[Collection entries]
========================================================================

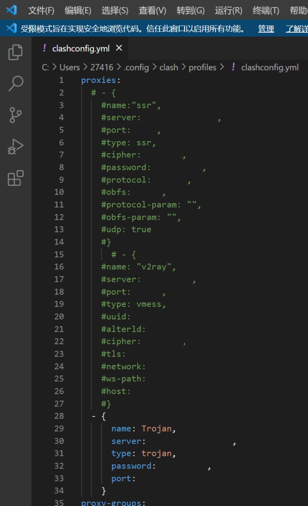Screen dimensions: 308x506
Task: Open the 查看(V) menu
Action: click(152, 10)
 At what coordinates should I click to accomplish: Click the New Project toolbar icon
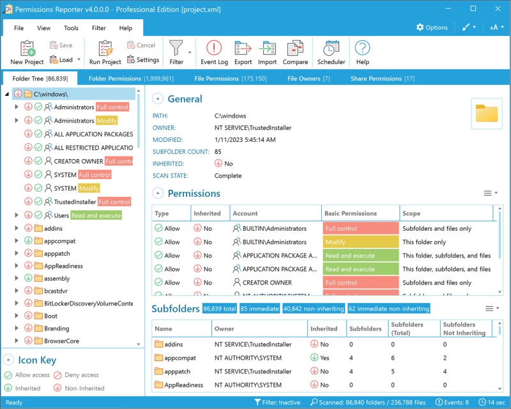coord(27,49)
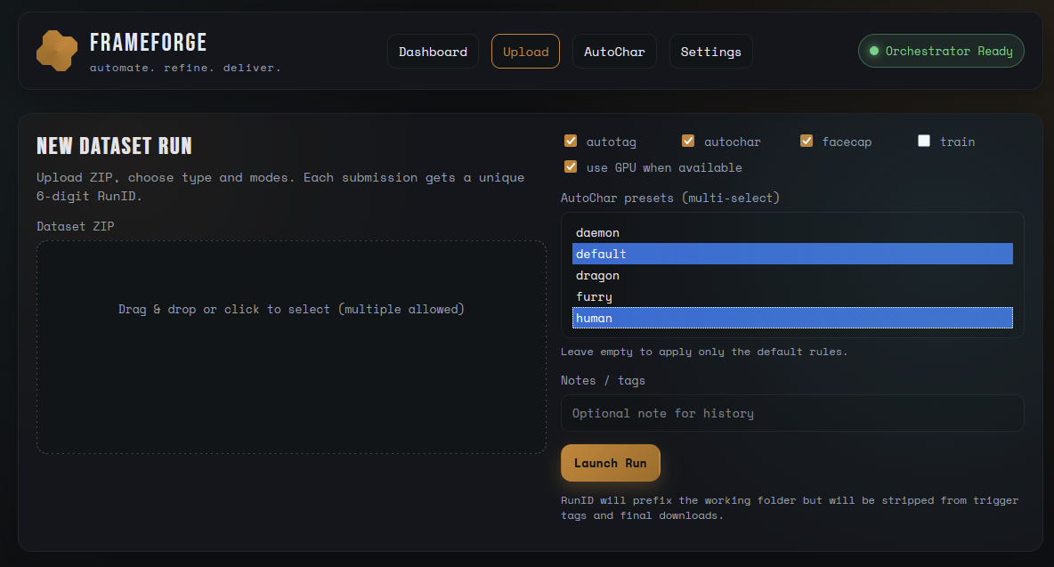This screenshot has width=1054, height=567.
Task: Open the Dashboard tab
Action: (433, 52)
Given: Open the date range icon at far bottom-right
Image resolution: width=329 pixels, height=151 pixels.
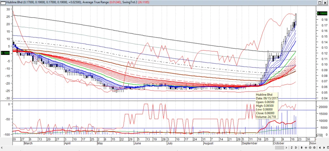Looking at the screenshot, I should click(x=328, y=147).
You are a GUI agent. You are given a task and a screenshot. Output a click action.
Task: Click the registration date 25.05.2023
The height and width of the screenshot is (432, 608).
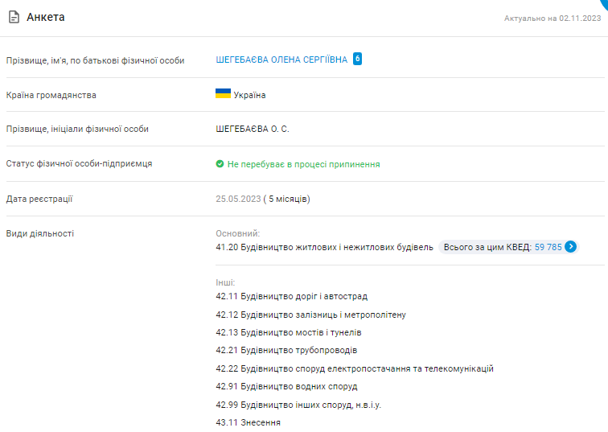pyautogui.click(x=237, y=199)
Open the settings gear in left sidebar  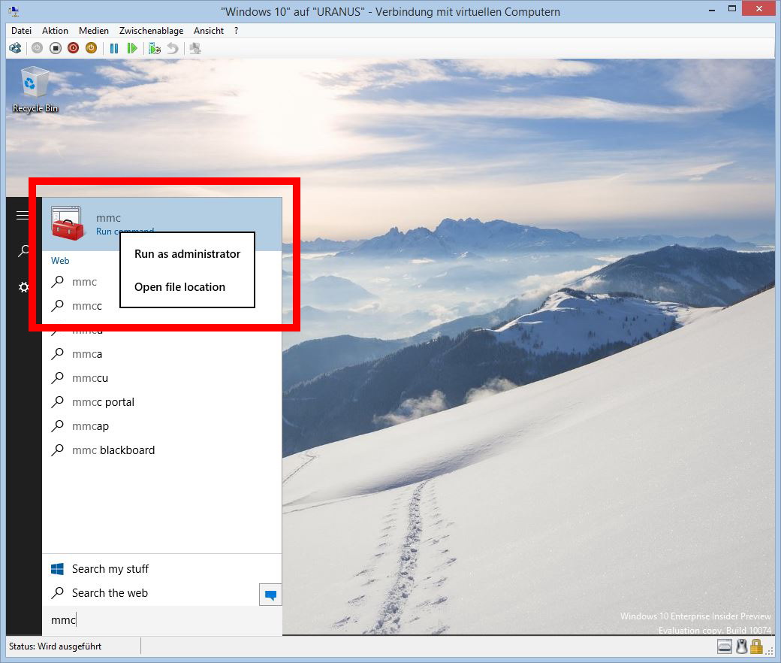click(x=23, y=287)
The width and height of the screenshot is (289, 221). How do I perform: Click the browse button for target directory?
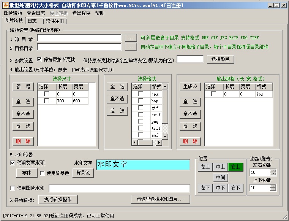coord(131,48)
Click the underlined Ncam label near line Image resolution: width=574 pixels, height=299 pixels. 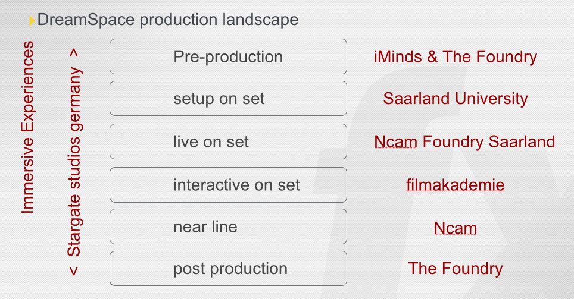[x=455, y=228]
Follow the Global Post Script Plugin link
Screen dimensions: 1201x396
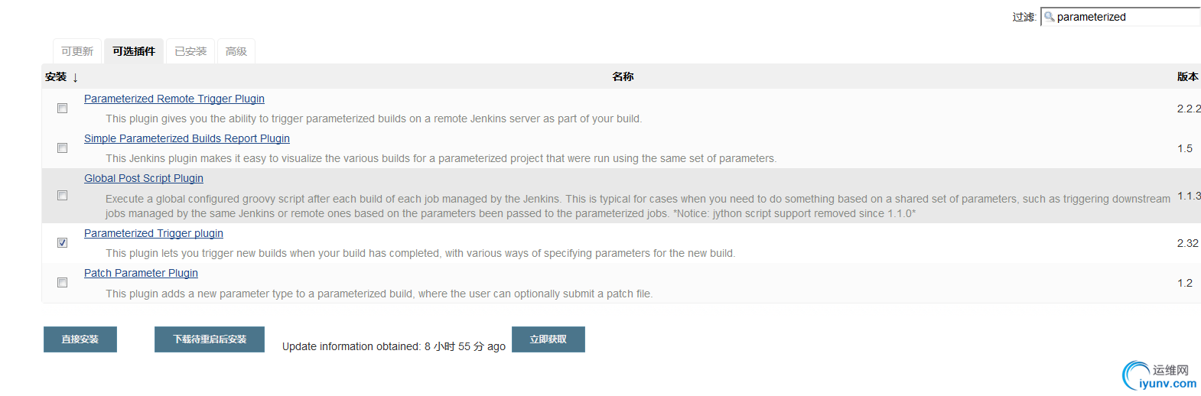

========================================================================

In the records above, find the line containing "At what coordinates" and the line containing "Given: Open the", then give both of them again word for word along with every line between. Omit any pictures.

 At what coordinates should I click to accomplish: Click the New Project toolbar icon
coord(27,49)
This screenshot has width=1054, height=567.
Task: Open the Dashboard tab
Action: (433, 52)
Given: Open the date range icon at far bottom-right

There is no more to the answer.